Pain relief – discomfort is normal after any birth. Taking regular pain relief is very important to your recovery. Let your midwife know if you require any pain relief or anti-sickness medication. 

Full recovery – full recovery may take a few weeks and as part of that process you may be seen by a physiotherapist who can help and instruct with care of your pelvic floor.

Sexual function – you can resume sex when you feel comfortable, but it may take a few weeks for this. Remember that it is normal to take a number of weeks, even months, before you are ready to have sex.

Emotional – it may be good to have a ‘debriefing’ after your birth. You can use this opportunity to discuss the reasons for the assisted birth before you leave hospital with your doctor or midwife. You may even wish to arrange visits later, after you leave your hospital or birth centre.

Complications and risks

All births carry a risk of complications, and most assisted births do not have any additional problems. It is important to understand that an assisted birth is almost always undertaken because the risk of not delivering the baby is greater. However, there are three types of risk with instrumental birth that women should be aware of:

  • risks to the mother
  •  risks to the baby
  • the attempt at instrument-assisted birth does not work, and an emergency caesarean birth has to be undertaken

Mothers might have some bruising and abrasions of the skin around the vagina, but this might not be any worse than a spontaneous birth. There is the chance of injury to the muscles of the pelvic floor, and in rare circumstances, these can affect the bladder or bowel function.

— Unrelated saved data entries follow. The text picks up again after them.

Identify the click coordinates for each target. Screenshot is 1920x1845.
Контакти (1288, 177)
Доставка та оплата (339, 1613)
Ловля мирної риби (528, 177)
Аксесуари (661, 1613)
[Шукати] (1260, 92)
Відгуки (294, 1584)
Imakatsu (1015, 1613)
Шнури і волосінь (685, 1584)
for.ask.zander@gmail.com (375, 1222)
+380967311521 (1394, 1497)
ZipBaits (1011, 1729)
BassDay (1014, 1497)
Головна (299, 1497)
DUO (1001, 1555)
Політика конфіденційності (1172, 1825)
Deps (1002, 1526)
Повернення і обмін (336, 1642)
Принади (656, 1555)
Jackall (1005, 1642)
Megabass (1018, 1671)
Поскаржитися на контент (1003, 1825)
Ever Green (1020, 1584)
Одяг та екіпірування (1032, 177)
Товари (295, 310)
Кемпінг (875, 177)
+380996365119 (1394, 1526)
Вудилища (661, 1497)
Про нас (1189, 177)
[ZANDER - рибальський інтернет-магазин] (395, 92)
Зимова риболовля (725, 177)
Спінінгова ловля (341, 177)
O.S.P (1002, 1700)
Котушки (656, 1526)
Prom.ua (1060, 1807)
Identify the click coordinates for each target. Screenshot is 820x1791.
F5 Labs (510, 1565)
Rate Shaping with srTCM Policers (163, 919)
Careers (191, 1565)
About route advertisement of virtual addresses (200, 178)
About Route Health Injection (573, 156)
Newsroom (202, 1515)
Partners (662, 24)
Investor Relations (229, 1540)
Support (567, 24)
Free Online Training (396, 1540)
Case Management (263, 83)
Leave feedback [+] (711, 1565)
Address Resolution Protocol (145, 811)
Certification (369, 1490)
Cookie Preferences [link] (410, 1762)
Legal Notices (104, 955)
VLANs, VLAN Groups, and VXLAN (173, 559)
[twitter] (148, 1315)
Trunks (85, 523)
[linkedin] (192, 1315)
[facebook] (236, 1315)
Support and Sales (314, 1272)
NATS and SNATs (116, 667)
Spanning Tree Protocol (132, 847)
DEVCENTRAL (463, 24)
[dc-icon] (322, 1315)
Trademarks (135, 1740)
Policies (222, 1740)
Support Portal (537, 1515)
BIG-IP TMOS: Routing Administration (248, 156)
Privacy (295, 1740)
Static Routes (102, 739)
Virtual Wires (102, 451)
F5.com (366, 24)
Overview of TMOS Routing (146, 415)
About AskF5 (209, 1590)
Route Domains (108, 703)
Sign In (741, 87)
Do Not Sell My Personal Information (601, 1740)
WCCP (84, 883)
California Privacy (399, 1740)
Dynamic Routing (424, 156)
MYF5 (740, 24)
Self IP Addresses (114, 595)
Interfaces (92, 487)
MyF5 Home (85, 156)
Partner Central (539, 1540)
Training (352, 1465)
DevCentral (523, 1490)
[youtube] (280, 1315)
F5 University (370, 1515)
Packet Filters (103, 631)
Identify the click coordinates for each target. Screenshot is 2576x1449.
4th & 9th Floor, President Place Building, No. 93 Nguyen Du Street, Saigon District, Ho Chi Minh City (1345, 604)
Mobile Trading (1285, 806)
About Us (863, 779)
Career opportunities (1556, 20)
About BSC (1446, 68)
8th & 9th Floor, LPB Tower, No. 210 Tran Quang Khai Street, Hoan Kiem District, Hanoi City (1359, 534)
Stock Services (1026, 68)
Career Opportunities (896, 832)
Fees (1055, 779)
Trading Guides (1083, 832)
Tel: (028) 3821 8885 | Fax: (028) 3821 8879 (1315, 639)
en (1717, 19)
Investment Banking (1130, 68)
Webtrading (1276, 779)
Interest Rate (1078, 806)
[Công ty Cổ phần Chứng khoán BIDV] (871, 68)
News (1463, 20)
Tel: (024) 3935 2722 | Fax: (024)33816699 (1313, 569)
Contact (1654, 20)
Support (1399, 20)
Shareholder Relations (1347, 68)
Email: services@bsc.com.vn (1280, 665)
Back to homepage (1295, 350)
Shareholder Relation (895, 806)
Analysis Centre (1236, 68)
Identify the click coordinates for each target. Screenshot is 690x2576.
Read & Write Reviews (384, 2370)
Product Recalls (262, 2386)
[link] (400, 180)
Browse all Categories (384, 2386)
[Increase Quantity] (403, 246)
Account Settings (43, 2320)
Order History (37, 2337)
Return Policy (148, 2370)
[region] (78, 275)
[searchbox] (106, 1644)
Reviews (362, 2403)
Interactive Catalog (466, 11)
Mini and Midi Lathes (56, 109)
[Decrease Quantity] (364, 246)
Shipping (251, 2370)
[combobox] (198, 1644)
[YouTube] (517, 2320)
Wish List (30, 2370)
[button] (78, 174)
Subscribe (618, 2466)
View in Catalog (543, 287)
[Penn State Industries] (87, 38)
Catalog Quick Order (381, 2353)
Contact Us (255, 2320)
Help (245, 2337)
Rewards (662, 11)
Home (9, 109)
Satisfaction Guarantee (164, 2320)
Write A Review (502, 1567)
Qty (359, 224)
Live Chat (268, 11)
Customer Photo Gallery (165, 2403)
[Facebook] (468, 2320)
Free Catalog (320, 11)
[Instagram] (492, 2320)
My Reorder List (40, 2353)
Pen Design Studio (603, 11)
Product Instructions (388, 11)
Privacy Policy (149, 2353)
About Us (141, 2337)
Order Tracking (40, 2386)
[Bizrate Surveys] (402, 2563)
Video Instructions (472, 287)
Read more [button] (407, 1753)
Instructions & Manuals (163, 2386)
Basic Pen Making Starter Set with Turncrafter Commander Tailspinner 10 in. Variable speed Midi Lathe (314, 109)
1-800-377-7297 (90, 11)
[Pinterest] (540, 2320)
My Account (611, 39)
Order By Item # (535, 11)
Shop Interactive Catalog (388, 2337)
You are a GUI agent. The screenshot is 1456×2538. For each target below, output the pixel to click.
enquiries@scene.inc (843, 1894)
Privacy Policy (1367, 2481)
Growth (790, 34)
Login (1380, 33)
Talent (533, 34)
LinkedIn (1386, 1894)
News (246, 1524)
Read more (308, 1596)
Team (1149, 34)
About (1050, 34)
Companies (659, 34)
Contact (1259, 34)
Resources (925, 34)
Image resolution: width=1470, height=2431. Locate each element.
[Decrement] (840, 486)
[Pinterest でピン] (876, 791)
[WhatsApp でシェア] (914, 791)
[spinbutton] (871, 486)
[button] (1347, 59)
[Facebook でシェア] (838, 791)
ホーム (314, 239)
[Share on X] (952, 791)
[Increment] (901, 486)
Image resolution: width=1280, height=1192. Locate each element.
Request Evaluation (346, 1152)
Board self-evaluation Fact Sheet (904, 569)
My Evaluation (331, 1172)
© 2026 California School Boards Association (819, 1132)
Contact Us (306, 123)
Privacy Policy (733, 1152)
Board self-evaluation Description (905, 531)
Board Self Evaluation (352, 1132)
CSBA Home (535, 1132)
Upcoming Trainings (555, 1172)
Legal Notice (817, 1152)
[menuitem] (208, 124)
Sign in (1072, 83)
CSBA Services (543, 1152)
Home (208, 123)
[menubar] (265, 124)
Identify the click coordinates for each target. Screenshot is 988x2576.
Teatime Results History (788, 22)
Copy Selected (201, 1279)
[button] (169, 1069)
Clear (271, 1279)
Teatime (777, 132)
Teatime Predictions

In some cases, use of instruments during birth can lead to bruising of the baby’s scalp or face. Very rarely, there can be an injury to a nerve in the baby’s face – in most cases this heals quickly and completely. There may be a collection of blood (haematoma) under the skin of the baby’s scalp. This is more common with a Ventouse. It does not affect the baby’s brain and will resolve with time. Jaundice is more common with this condition.

Shoulder dystocia occurs when an assisted delivery allows the baby’s head to be born, but the baby’s shoulders do not come out. The doctor delivering the baby will take steps to help the shoulders be born, and this can be frightening. Shoulder dystocia can be difficult to predict, but occurs when a large baby with a large body is born. Although it can happen with a normal birth without instruments, it is more common with an assisted birth.

In extremely rare cases, there can be a fracture of the baby’s skull or brain haemorrhage. This is more likely if the assisted delivery has not been successful and a caesarean must be done to deliver the baby. Spinal cord injury is extremely rare.

Caesarean section

When the baby’s head is very deep in the mother’s birth canal, it can be difficult to deliver the baby either way. It is important to understand that a caesarean section in this situation is not an easy option and not always an alternative to an assisted birth. In some rare cases, the doctor might try to deliver the baby with forceps or ventouse, but the baby will not come out. In this case a caesarean section will be required.  

Your obstetrician will never contemplate an assisted vaginal birth unless it is safe to do so. However, the final decision has to be made at the moment of delivery. Your doctor will always choose to stop trying to deliver the baby through the vagina if the clinical picture changes and it is considered too dangerous. 

Having continuous support during your labour will help minimise the chance of an assisted birth. You will have a midwife caring for you throughout labour, but another person you know and trust may also reduce the likelihood of an assisted birth.

DISCLAIMER: This information is intended to be used as a guide of general nature, having regard to general circumstances. The information presented should not be relied on as a substitute for medical advice, independent judgement or proper assessment by a doctor, with consideration of the particular circumstances of each case and individual needs. This information reflects information available at the time of its preparation, but its currency should be determined having regard to other available information. RANZCOG disclaims all liability to users of the information provided.